Como no hay ningún caso documentado de niños ofendidos por Dahl, podemos afirmar que esta polémica es cosa de adultos. Adultos interesados en velar porque Dahl siga siendo lo que siempre ha sido desde el punto de vista editorial: una fábrica de hacer dinero. Si el nuevo Dahl ya no dice “gordo”, sino “enorme”, quizá no sea para no ofender a los gordos, sino para seguir manteniendo las ventas en un sector de la sociedad que no distingue la gordofobia en la vida real y la ficción. Si Matilda ahora lee a Jane Austen en lugar de a Conrad, y a Steinbeck en lugar de a Kipling, podemos suponer que es porque Austen y Steinbeck están más en consonancia con la lista de libros más vendidos y, de paso, con el cambio ahorras a los padres el trago de explicar a sus hijos que el mundo no ha sido siempre tal y como ellos lo conocen, que existió el colonialismo y que existen el racismo y la discriminación por género.
Las modificaciones en las obras de Dahl son sustanciales y van más allá de la actualización del lenguaje en otras obras infantiles, en las que se sustituye “emparedado” por “bocadillo”. Abren un camino peligroso que no solo afecta al sentido de la obra (Matilda es el personaje que es también porque ha leído a Kipling) sino a su futuro.
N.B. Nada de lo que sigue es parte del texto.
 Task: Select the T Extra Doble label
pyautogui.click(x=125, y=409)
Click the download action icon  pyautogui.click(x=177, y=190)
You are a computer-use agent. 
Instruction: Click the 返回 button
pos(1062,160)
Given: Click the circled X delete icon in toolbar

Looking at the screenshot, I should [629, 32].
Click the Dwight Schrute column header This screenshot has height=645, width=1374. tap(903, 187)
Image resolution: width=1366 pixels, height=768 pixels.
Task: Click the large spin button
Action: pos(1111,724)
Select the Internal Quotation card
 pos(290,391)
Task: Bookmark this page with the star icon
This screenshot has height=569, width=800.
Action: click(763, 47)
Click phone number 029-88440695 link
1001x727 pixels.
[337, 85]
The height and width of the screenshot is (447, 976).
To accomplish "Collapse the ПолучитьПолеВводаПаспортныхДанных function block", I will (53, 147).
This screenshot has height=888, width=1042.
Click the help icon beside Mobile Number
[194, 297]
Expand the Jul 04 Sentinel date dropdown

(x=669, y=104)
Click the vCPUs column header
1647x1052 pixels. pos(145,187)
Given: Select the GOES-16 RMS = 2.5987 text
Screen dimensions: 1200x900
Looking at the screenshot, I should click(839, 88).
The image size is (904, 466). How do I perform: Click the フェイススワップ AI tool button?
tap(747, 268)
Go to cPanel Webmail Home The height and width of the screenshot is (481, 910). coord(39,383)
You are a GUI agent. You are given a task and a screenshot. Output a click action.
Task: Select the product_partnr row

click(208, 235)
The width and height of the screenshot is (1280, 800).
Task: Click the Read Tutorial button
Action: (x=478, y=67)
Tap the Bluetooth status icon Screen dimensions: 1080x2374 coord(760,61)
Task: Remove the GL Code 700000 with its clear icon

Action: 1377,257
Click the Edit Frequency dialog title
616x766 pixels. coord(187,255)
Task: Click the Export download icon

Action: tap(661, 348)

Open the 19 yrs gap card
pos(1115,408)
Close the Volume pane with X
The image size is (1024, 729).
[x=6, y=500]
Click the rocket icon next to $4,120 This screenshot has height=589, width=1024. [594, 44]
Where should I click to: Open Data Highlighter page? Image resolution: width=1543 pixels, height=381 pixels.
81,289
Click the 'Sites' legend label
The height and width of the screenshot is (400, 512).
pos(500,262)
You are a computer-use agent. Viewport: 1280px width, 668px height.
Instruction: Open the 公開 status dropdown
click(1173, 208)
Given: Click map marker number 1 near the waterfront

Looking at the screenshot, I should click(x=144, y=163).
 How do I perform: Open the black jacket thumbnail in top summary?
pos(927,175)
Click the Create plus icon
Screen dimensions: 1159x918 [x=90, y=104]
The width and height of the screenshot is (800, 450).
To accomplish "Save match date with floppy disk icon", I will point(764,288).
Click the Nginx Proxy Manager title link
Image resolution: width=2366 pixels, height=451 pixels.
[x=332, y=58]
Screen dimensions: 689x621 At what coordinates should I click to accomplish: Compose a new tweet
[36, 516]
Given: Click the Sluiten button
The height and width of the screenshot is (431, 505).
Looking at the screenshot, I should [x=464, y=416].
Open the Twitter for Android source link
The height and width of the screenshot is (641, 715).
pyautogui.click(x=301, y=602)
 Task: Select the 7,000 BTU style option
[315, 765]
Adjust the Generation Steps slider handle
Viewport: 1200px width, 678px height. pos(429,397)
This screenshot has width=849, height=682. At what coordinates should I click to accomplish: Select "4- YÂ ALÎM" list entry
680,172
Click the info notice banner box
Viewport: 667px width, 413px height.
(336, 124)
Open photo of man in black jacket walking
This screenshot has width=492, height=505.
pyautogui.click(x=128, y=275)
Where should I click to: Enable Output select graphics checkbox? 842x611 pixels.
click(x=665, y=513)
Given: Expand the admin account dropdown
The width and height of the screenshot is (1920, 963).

Jane Austen puede ser hoy una autora políticamente correcta y mañana un ejemplo de la ansiedad femenina por el matrimonio. Habrá que sustituirla entonces por otra escritora, por ejemplo Virginia Woolf, más feminista y con menos clichés masculinos en su obra, hasta que se llegue a la conclusión de que no es bueno para la salud mental de los niños que sus autoras de referencia se quiten la vida. Y así interminablemente.
Si las distintas sensibilidades a lo largo de los años modifican las obras originales puede que en el futuro nadie sepa lo que en realidad escribió y quiso contar el autor. Al margen de la legalidad de estas prácticas, que en España parece cuestionable por el derecho del autor a la integridad de su obra protegido por la Ley de Propiedad Intelectual, con ellas no salvaremos a nuestros hijos del racismo, el machismo o la homofobia. Al contrario, haremos que les cueste más detectarlos porque les proponemos un mundo ficticio ideal en el que esas discriminaciones no existen y, al mismo tiempo, les quitamos la oportunidad de desarrollar pensamientos críticos. Es bueno que sepan que sociedades como la nuestra han avanzado en derechos e inclusión, porque sabiendo lo que pueden perder, lucharán por conservarlo. A eso, además de a pasar unos ratos muy divertidos con nuestros hijos, nos ayudará mucho más el Roald Dahl incorrecto, prejuicioso y salvaje. El Roald Dahl original.